St. John Chrysostom writes from Exile

Among the many letters of St. John Chrysostom the most famous are the letters he wrote to the deaconess Olympia after he was exiled from Constantinople in the year 404. She was a wealthy widow, a woman known in Constantinople for her faith and devotion to human needs. She was known for “supplying the widows, raising the orphans, shielding the elderly, looking after the weak, having compassion on sinners, guiding the lost, having pity on all, attending with all her heart to the poor, catechizing many unbelieving women and making provision for all their material necessities of life. Thus, she left a reputation for goodness throughout her whole life which is ever to be remembered. Having called from slavery to freedom her myriad household servants, she proclaimed them to be of equal honor [isotimon] as her own nobility [eugeneias].” The letters to Olympia are full of reassuring, comforting words despite his own suffering in the exile that brought his life to an end in 407. His words to Olympia can also comfort and reassure us 1600 years later as we face our own storms and fears.

To my Lady, the deaconess Olympia, most venerable and most beloved by God, from John the bishop, greetings in the Lord.

However much we are stretched by our trials, by so much do our consolations increase, giving us firmer hopes for the future. For now everything is flowing along well for us, and we are sailing with fair winds. Who could have foreseen this? Who could have foretold? Reefs and shoals, whirlpools and hurricanes all threaten shipwreck—a moonless night, darkest gloom, precipices and crags. And yet through all this we are settled, sailing on such seas that we are no worse off than a ship rocking in a harbor.

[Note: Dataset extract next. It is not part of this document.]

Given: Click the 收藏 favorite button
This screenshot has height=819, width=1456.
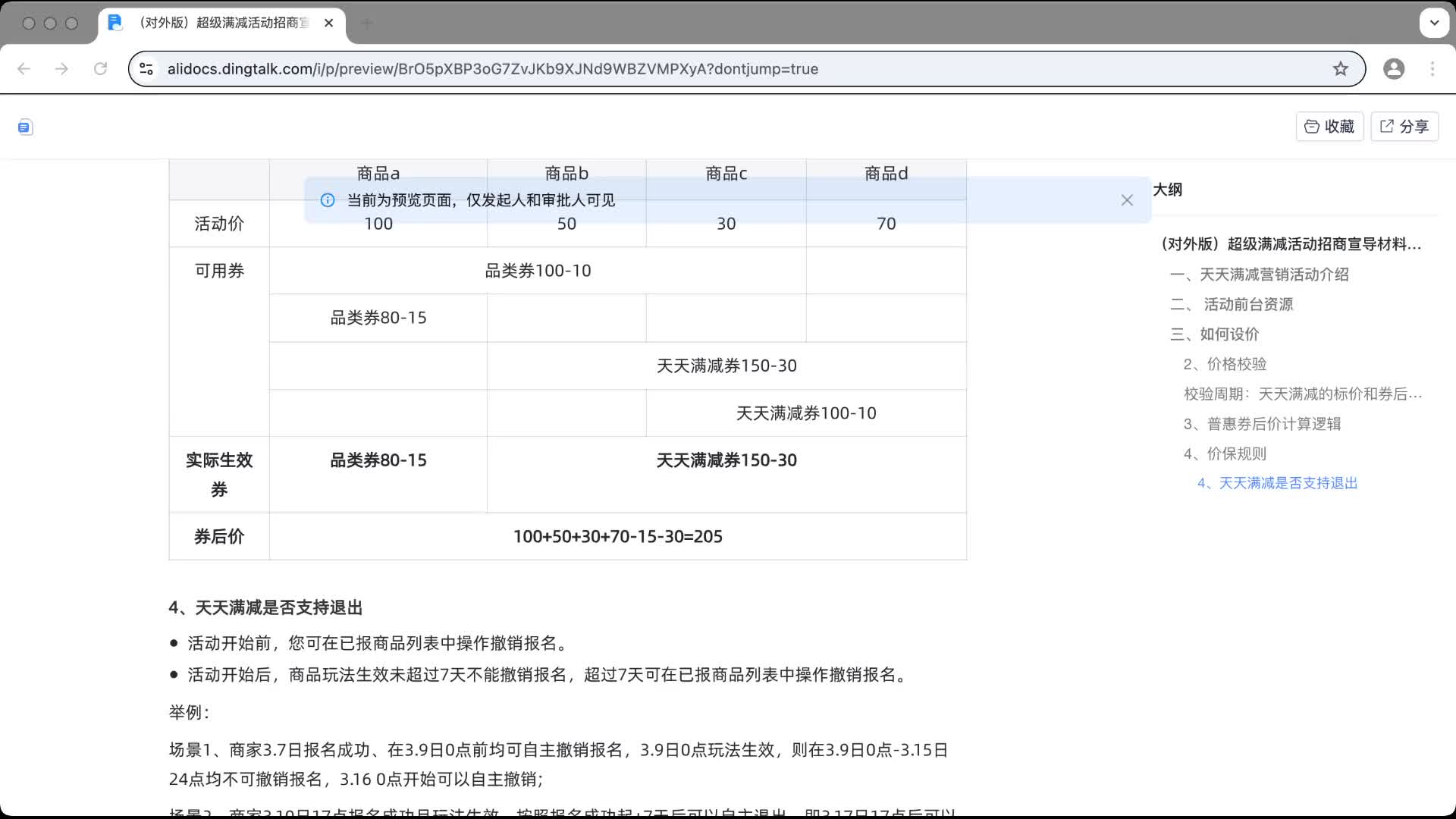Looking at the screenshot, I should (x=1329, y=126).
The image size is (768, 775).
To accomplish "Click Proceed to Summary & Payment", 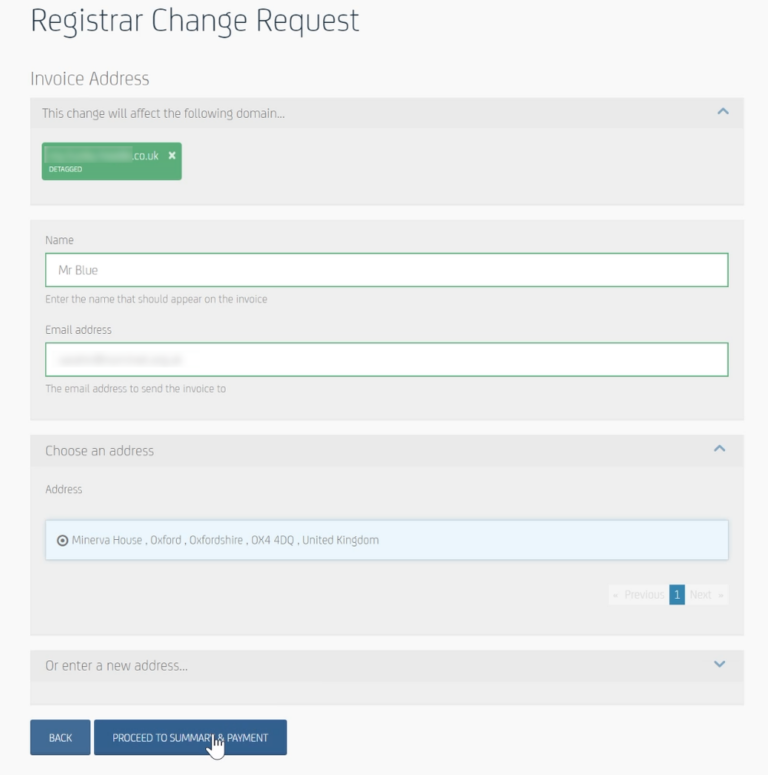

My lady most beloved by God, do not give yourself over to the tyranny of despair, but conquer the storm with reason [tō logismō]. You can do it, for the surging sea is not stronger than your ability to master it. Send me letters proclaiming this to me, so that, while enduring being in a foreign land, we may rejoice with great joy, knowing that with the understanding [syneseōs] and wisdom [philosophia] that befit you, you have borne this despondency well.

Quoted from the edition of the Letters to Olympia, translated by David C. Ford and published by St. Vladimir’s Seminary Press, 2016.